家賃は補助金付きの12万〜15万ルピア(約1200〜1400円)と格安で、最初4カ月間は無料。近くの工業団地で軽作業の仕事を3カ月もらえた。「良かったのはそこまで」。3カ月が過ぎると「移民」は職探しに窮し始めた。
団地の地理的条件は厳しい。周囲を養殖池や湿地が囲み、北方は海だ。東の川はブカシ県との県境。さらに、ジャカルタ中心部に行く道には、タンジュンプリオク港周辺の大渋滞が立ちはだかる。
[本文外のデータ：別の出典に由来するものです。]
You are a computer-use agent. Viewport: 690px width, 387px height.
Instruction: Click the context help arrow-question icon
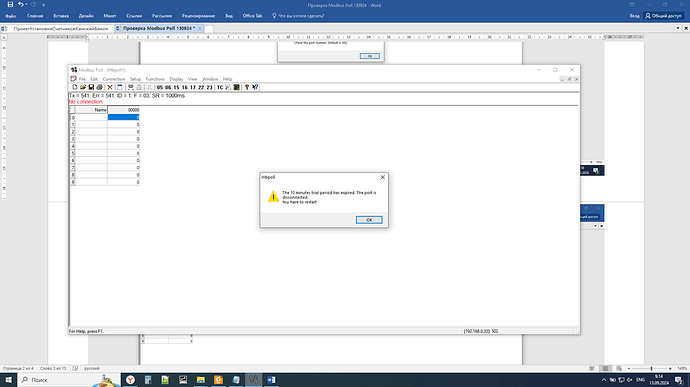tap(255, 87)
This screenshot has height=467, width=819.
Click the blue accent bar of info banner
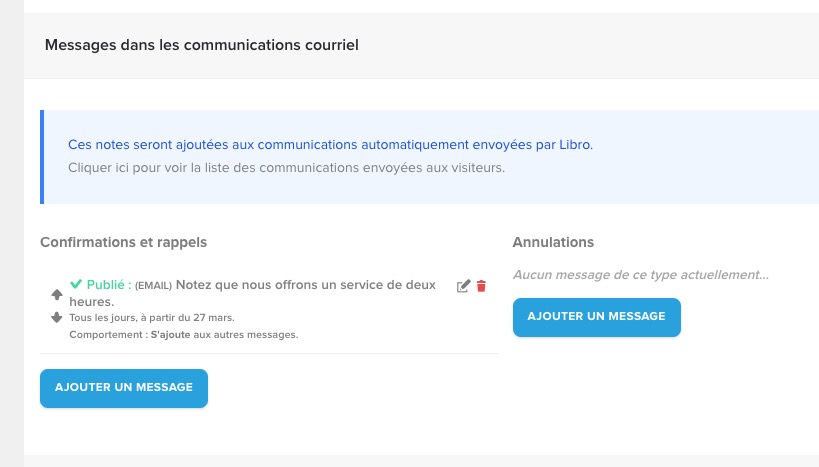click(42, 157)
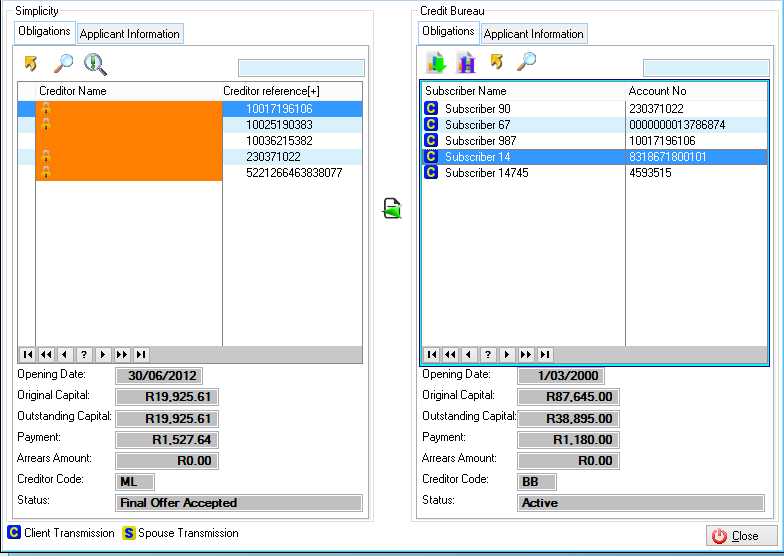This screenshot has height=556, width=784.
Task: Click the green download arrow icon in Credit Bureau
Action: tap(436, 63)
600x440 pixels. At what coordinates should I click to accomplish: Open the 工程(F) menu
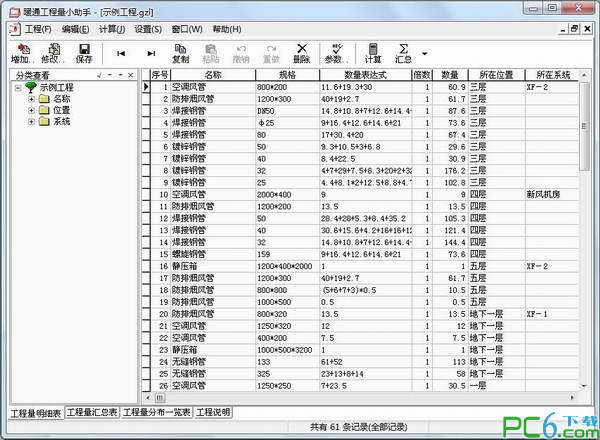[x=37, y=29]
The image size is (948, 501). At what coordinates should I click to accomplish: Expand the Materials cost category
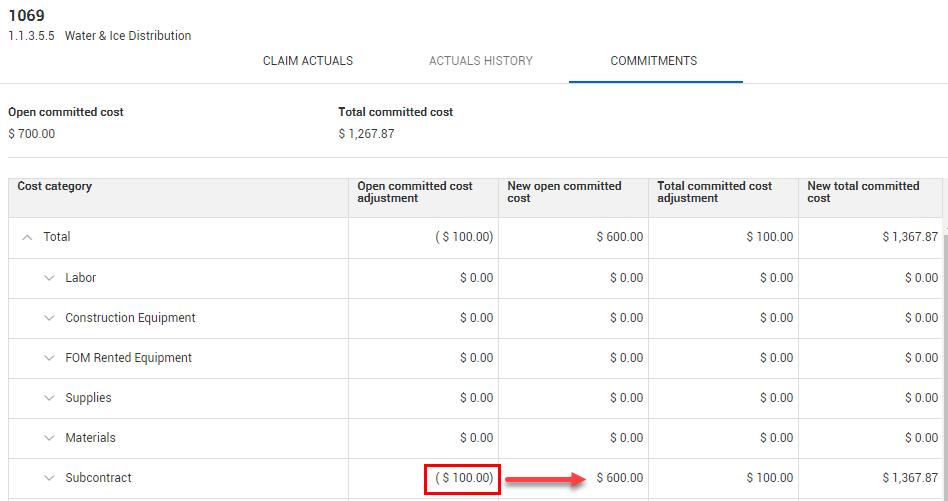(49, 438)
「問題は交通」と元雑役夫のマスリヤさん(50)は嘆く。州はプルイットと団地を1日3往復するシャトルバスを運行するが、片道は渋滞で2時間半、悪ければ4時間もかかる。付近の波止場からプルイットを結ぶ水上バスも、1日1往復で定員は30人に過ぎない。オートバイを持たない住民にとって団地は「陸の孤島」と化している。
団地は元から立ち退き者向けだ。スティヨソ知事(当時)が07年に建設。州東部河川脇の居住者を対象に「家賃9割安」をうたったが、同年2月の首都大洪水の被害にもかかわらず、入居者数は低調だった。これをジョコウィ知事が再活用した。
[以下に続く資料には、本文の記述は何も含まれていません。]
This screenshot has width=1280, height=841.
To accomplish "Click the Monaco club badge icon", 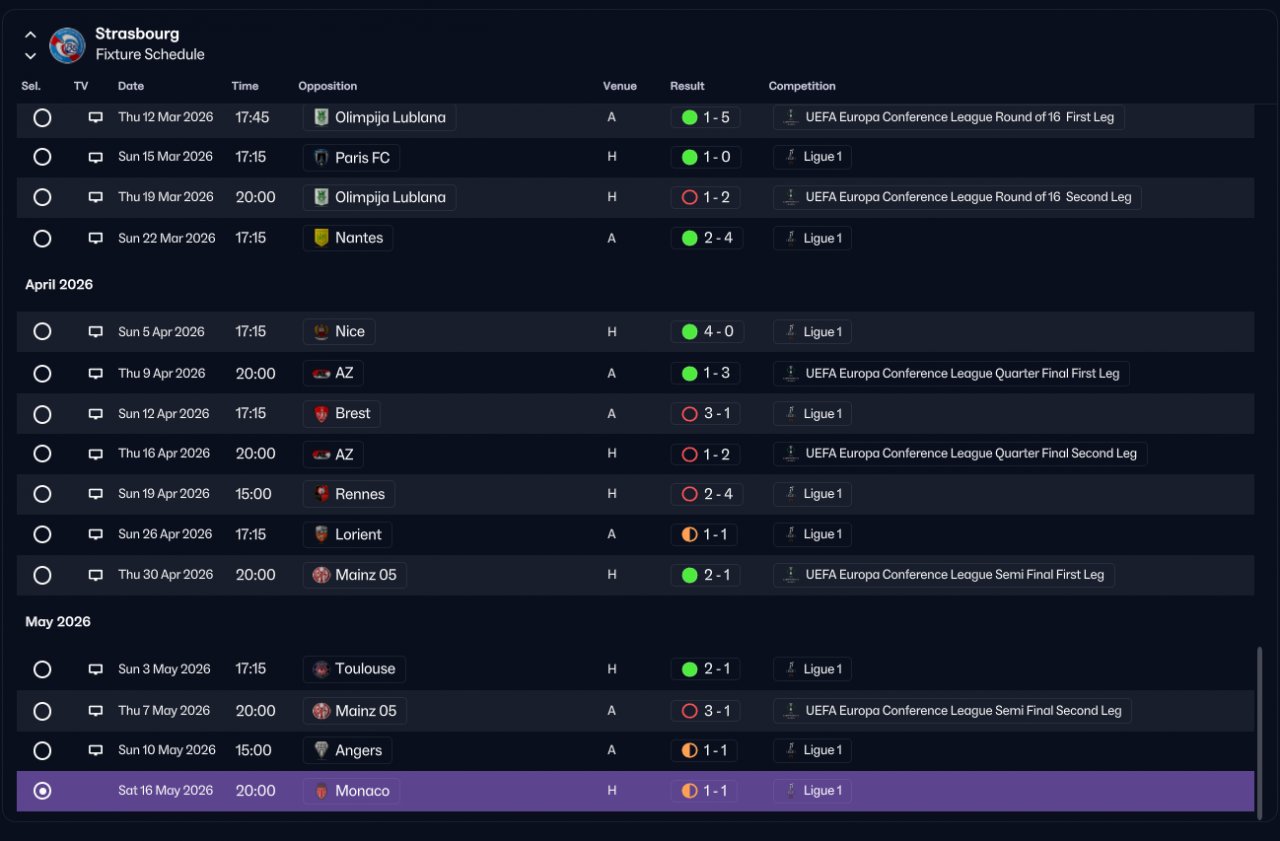I will click(x=321, y=791).
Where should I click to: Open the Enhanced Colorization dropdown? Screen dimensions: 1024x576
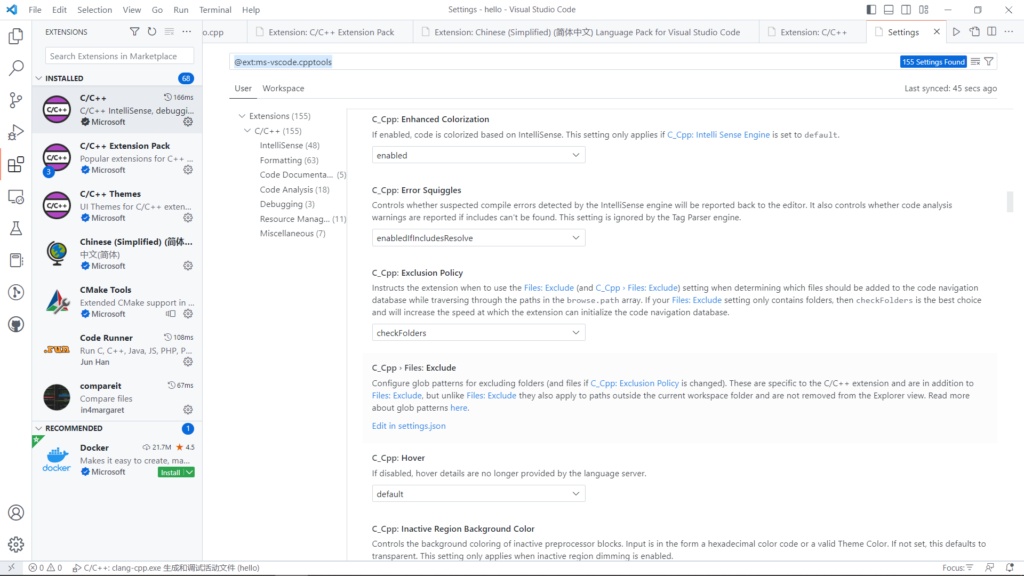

「良かったのは入り口だけだ。仕事をくれると言った知事にだまされた」。失業中の40代男性は昼間から、仲間とコーヒー屋台を囲んでいた。男性はカトリック教徒。いまも日曜日はプルイット付近の教会まで、仲間の乗用車にすし詰めになって向かう。団地に設置されたコンピューターや美容の職業訓練所は閉まりがちで、職を得る道筋は見つからない。
ただこう言う声もある。タフリアディさん(46)は港湾の雑役夫の職を失い、子ども4人を養わねばならない身だが、「ジョコウィ知事だから団地がもらえた。ほかの知事なら立ち退かせて『はいおしまい』だっただろう」。(吉田拓史、写真も)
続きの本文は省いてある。